关于Elasticsearch中的映射参数与自动映射字段解析,以及为什么聚合不支持text类型探究

在对elasticsearch建立mapping时,使用了map类型 

private Map specs;

使用kibana查看自动映射类型,发现为:

"specs": {
            "properties": {
              "CPU品牌": {
                "type": "text",
                "fields": {
                  "keyword": {
                    "type": "keyword",
                    "ignore_above": 256
                  }
                }
              },

而不是传统的:

         "price": {
            "type": "long"
          },
          "skus": {
            "type": "keyword",
            "index": false
          },

这样的简单类型,对上面的情况和字段比较陌生,于是去搜集资料,最终在官网找到了相关的解答:

fieldsedit

It is often useful to index the same field in different ways for different purposes. This is the purpose of multi-fields. For instance, a string field could be mapped as a text field for full-text search, and as a keyword field for sorting or aggregations:

PUT my_index
{
  "mappings": {
    "_doc": {
      "properties": {
        "city": {
          "type": "text",
          "fields": {
            "raw": { 
              "type":  "keyword"
            }
          }
        }
      }
    }
  }
}

PUT my_index/_doc/1
{
  "city": "New York"
}

PUT my_index/_doc/2
{
  "city": "York"
}

GET my_index/_search
{
  "query": {
    "match": {
      "city": "york" 
    }
  },
  "sort": {
    "city.raw": "asc" 
  },
  "aggs": {
    "Cities": {
      "terms": {
        "field": "city.raw" 
      }
    }
  }
}

COPY AS CURLVIEW IN CONSOLE 

The city.raw field is a keyword version of the city field.

The city field can be used for full text search.

 

The city.raw field can be used for sorting and aggregations

Note

Multi-fields do not change the original _source field.

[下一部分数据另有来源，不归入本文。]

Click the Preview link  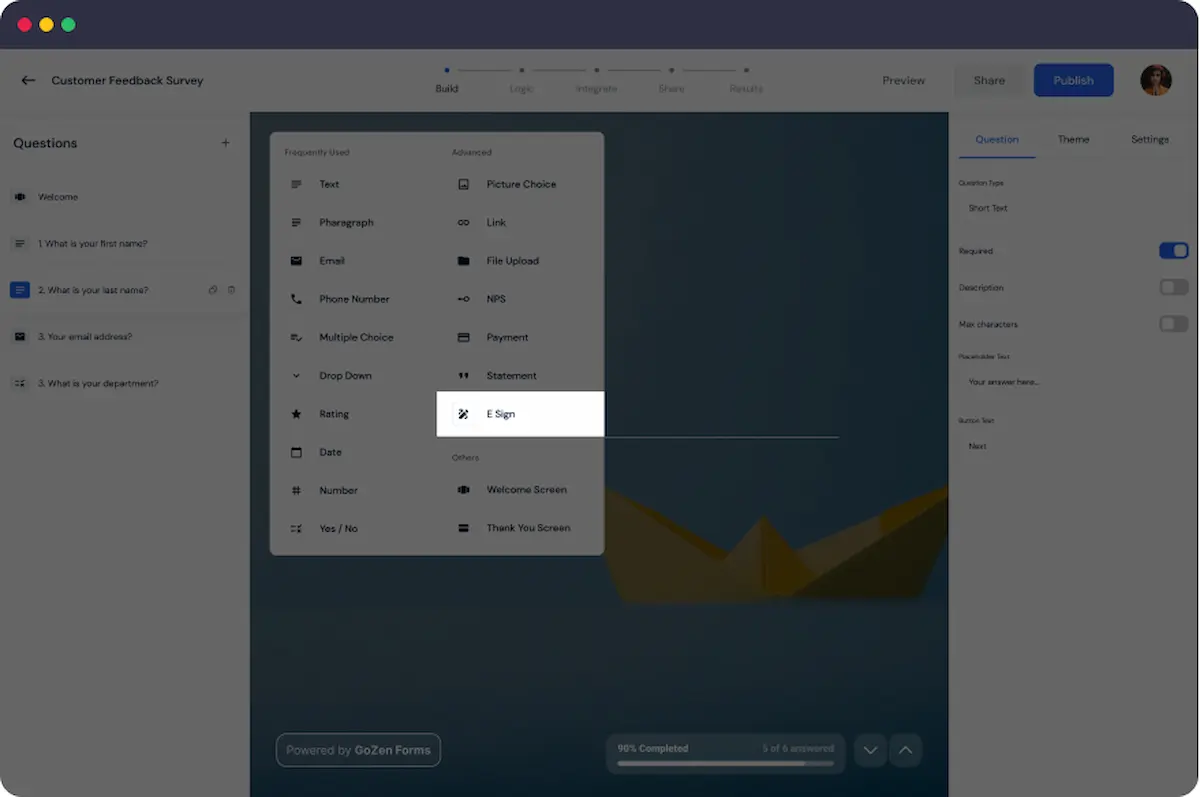point(903,81)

The fields setting is allowed to have different settings for fields of the same name in the same index. New multi-fields can be added to existing fields using the PUT mapping API.

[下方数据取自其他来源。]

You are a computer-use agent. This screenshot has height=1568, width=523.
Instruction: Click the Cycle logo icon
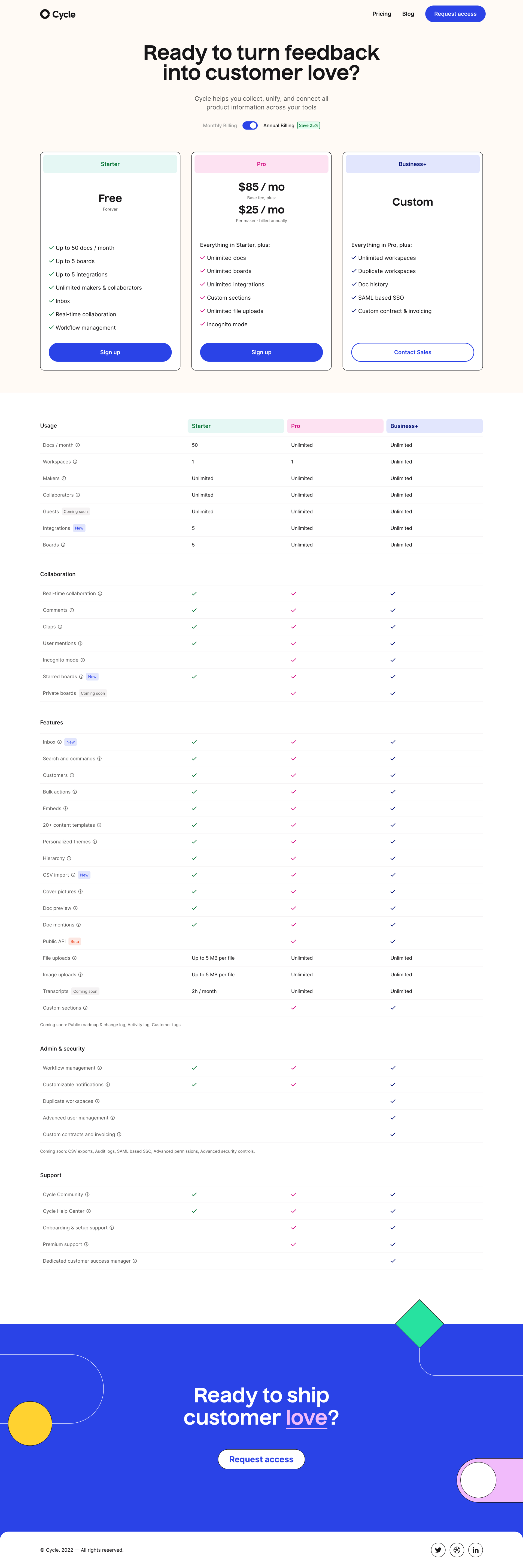tap(44, 13)
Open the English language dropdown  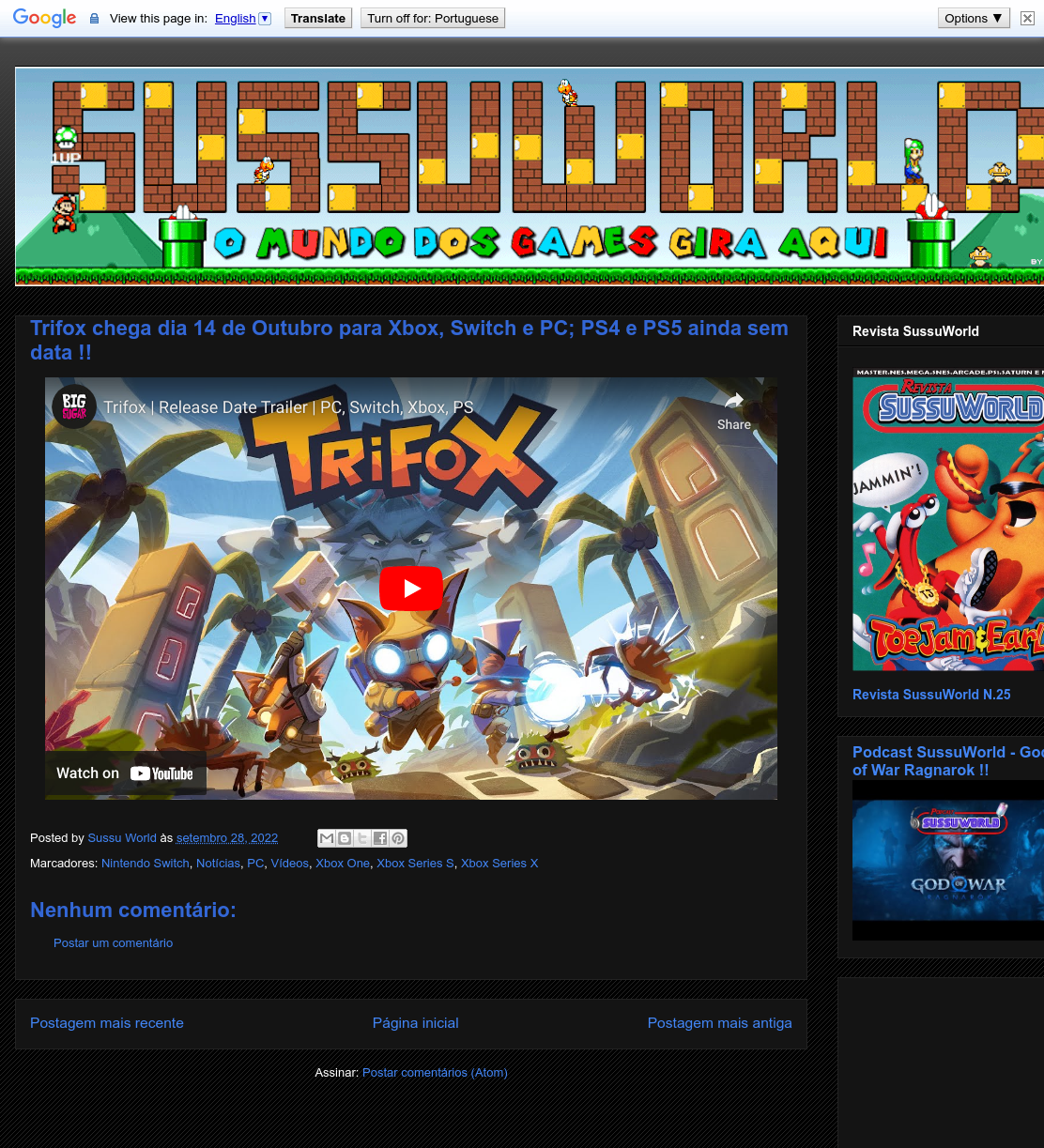coord(242,18)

Multi-fields with multiple analyzersedit

Another use case of multi-fields is to analyze the same field in different ways for better relevance. For instance we could index a field with the standard analyzer which breaks text up into words, and again with the english analyzer which stems words into their root form:

PUT my_index
{
  "mappings": {
    "_doc": {
      "properties": {
        "text": { 
          "type": "text",
          "fields": {
            "english": { 
              "type":     "text",
              "analyzer": "english"
            }
          }
        }
      }
    }
  }
}

PUT my_index/_doc/1
{ "text": "quick brown fox" } 

PUT my_index/_doc/2
{ "text": "quick brown foxes" } 

GET my_index/_search
{
  "query": {
    "multi_match": {
      "query": "quick brown foxes",
      "fields": [ 
        "text",
        "text.english"
      ],
      "type": "most_fields" 
    }
  }
}

COPY AS CURLVIEW IN CONSOLE 

The text field uses the standard analyzer.

The text.english field uses the english analyzer.

 

Index two documents, one with fox and the other with foxes.

 

Query both the text and text.english fields and combine the scores.

The text field contains the term fox in the first document and foxes in the second document. The text.english field contains fox for both documents, because foxes is stemmed to fox.

The query string is also analyzed by the standard analyzer for the text field, and by the englishanalyzer for the text.english field. The stemmed field allows a query for foxes to also match the document containing just fox. This allows us to match as many documents as possible. By also querying the unstemmed text field, we improve the relevance score of the document which matches foxes exactly.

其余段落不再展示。